EL RÍO QUE APARECE DEL FONDO DEL RÍO
No estaba, no había río ni lo esperaba. Había un cauce de piedras de pizarra y unos barranquistas que sudaban debajo de su neopreno ajusticiados por un sol que escapó del desierto y tal vez secó el curso fluvial del Candís. Yo me negué a vestirlo, al menos mientras no encontrase el elemento líquido. Era una locura llevarlo puesto, más locura que caminar desnudo saltando de piedra en piedra con un taparrabos de lycra, un casco y una mochila a la espalda.
Dice el chiste que el Barco más grande de Galicia no está amarrado en ningún puerto. Está en el sur, en el lugar más cálido y más frío. O Barco de Valdeorras navega en vino de la tierra y nosotros nos sumergimos en sus caldos con la intención de emborracharnos de aventura.
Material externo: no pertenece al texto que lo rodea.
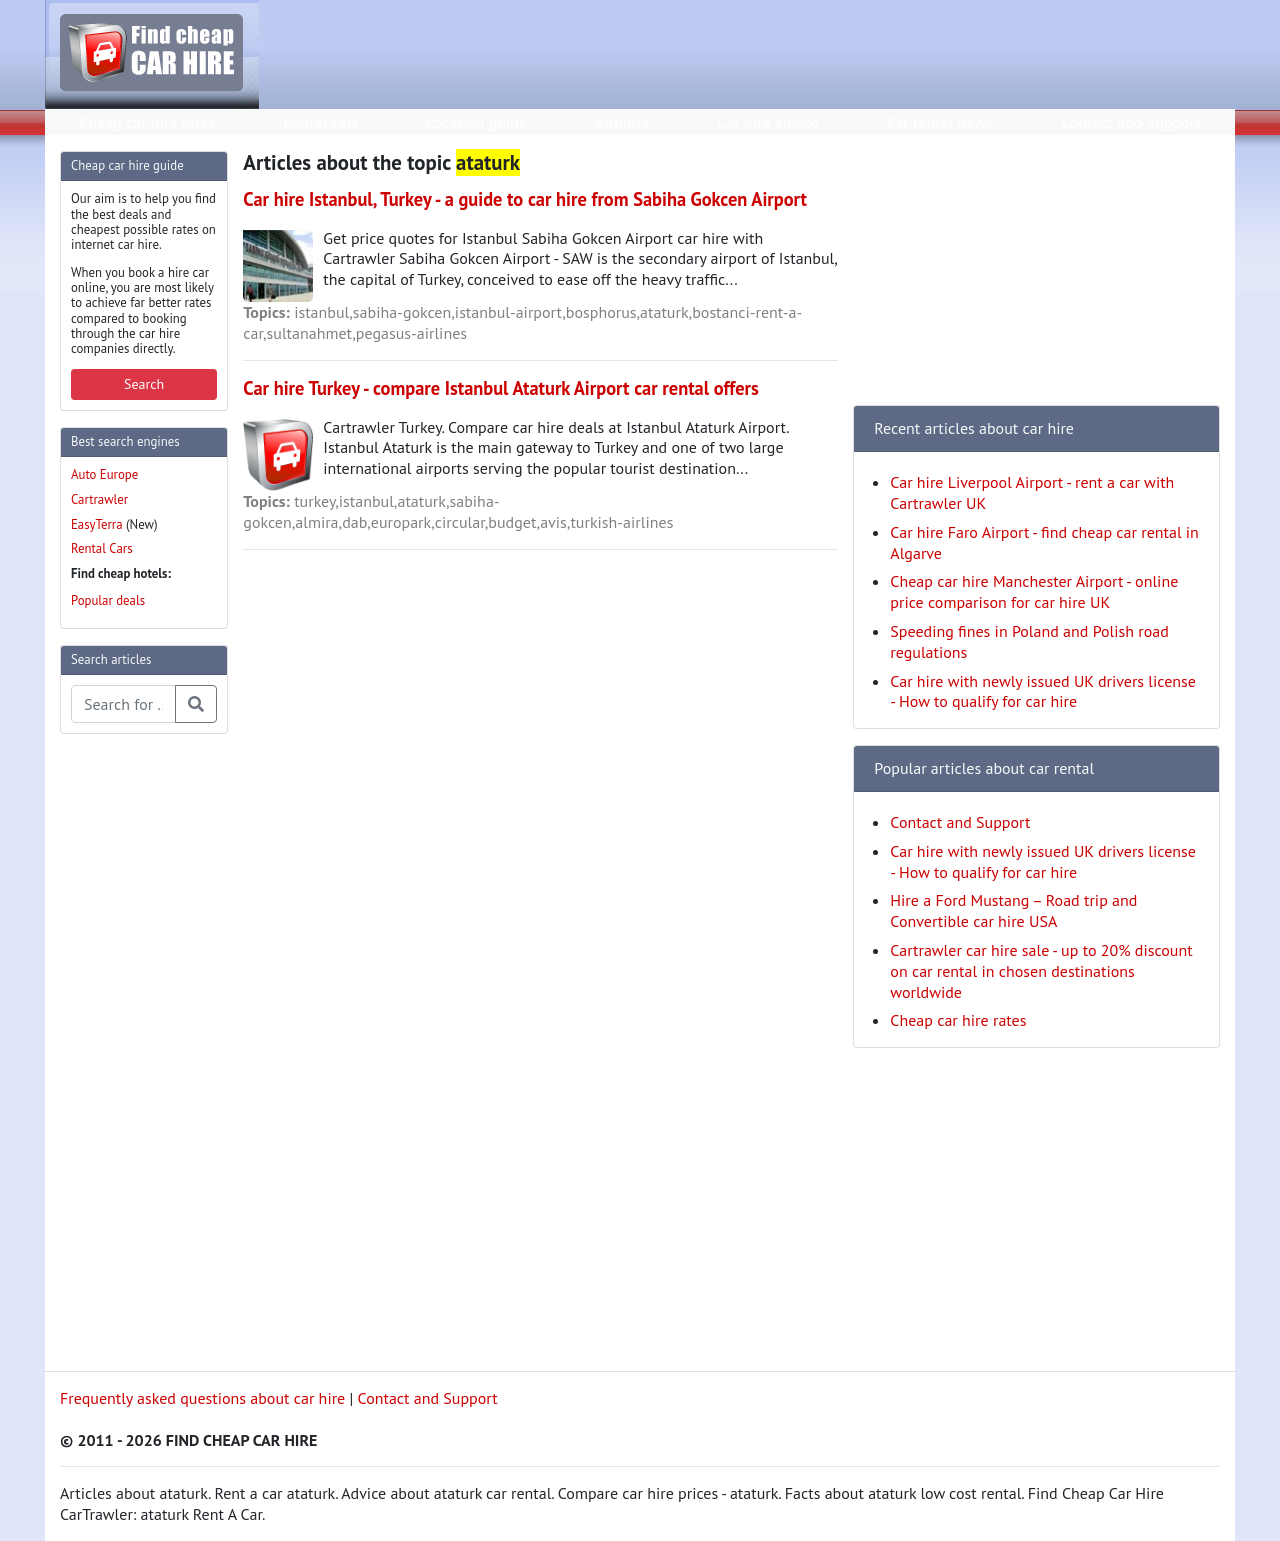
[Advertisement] (140, 1050)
El barranco del Candís está catalogado como fácil y tal cual iba en esta ocasión que hasta la propia naturaleza fue deudora con nosotros en lo que a dosis de adrenalina se refiere. De pronto el río apareció del fondo del río, entre un caos de rocas, como si naciese allí mismo y todo lo anterior fuese la antesala de algo que no sucedería nunca. Lo hizo con la timidez de una flor que abre sus pétalos, como una gota del rocío de la noche se convierte en un hilo de agua para transformarse en regato. Los pozos se llenan de un verde esmeralda recordando una película que persigue una piedra del mismo color. El agua es cristalina y la roca pasa por una caliza que me traslada a los cañones de Picos de Europa. La vegetación que lo rodea roza entre lo autóctono y lo selvático, quizá porque me empeño en que el decorado se identifique con ese escenario de celuloide. Quizá sueño demasiado.
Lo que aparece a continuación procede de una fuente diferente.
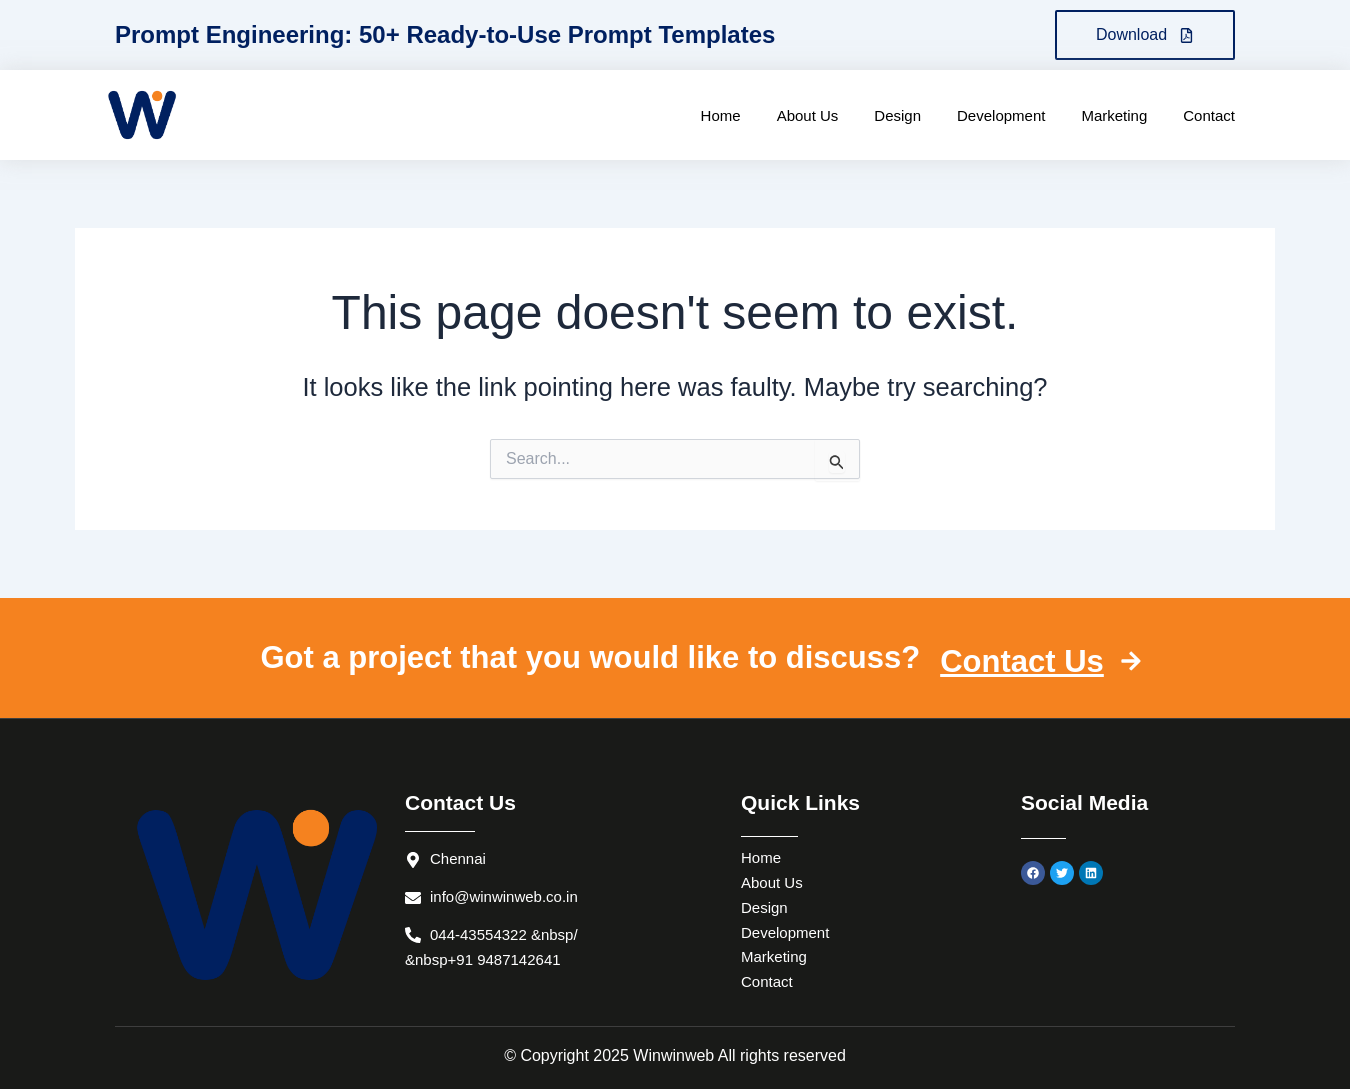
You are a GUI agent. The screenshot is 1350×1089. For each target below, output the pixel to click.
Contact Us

Los paisajes llenan el espíritu y contribuyen a enriquecer la vida. Podemos vivirlos en soledad para sentirlos, interiorizarlos y ahondar en nosotros mismos. Los paisajes entregan experiencias a quien tiene la capacidad de abrir los sentidos. Desde el altiplano de los Andes a los volcanes de Lanzarote. De imponentes nevados andinos a tocar la cruz en la cima del Aneto. De la roca del Pumasillo a escalar el Naranjo de Bulnes; de las aguas del lago Titicaca al río Tambre cuando navegas con un kayak. Caminar por la playa más larga de Galicia en Carnota y porque no, haberte deslizado por la nieve en ese anillo punteado que configura el Círculo Polar Ártico.
En el barranco del Candís cabía un pequeño espectáculo de naturaleza y lo más importante: había amistad. Existía la complicidad en cada rapel con cuerda y muchas risas y emociones en las marmitas que recepcionaron intrépidos saltos de doce metros, sumergiéndote hasta lo que no imaginas en espacios tan estrechos y oscuros que pensar en alcanzar su fondo alimentaba eso que se conoce como el miedo.
El río se vuelve angosto, se vuelve increíblemente bonito en algunos meandros pareciendo una garganta por la que te dejas engullir para avanzar. Me dijeron que un amigo en común lo desciende en piragüa cuando lleva condiciones para ello. Podía imaginarlo y podía volver a sentir un miedo y un respeto que conocí hace años. Pero hay algunos que están por encima de esas sensaciones para alcanzar otras superiores.
Los caminos del agua para los que hacemos este barranco terminan casi debajo de un puente de la N536, donde se dejan los coches a la entrada de unas naves industriales. Después nos fuimos a comer a un lugar cargado de historia. En Sobradelo hay un restaurante cuyo cartel hace honor a su interior. El museo alberga piezas de todo tipo. Su dueño, hasta hace muy poco, me contó que tenía un piso dedicado por completo a toda su colección de mil artilugios y cachivaches. Mi atención se centró en las cámaras de fotos y los teléfonos que son una debilidad para mí, sin embargo me fui con la imagen de un casco inglés de la Primera Guerra Mundial. Las cámaras nos permiten inmortalizar muchos instantes de nuestra vida, como cada sonrisa que dejamos ese día en el río Candís. Un casco que vivió una guerra guarda la historia de un soldado. Quien sabe que historia.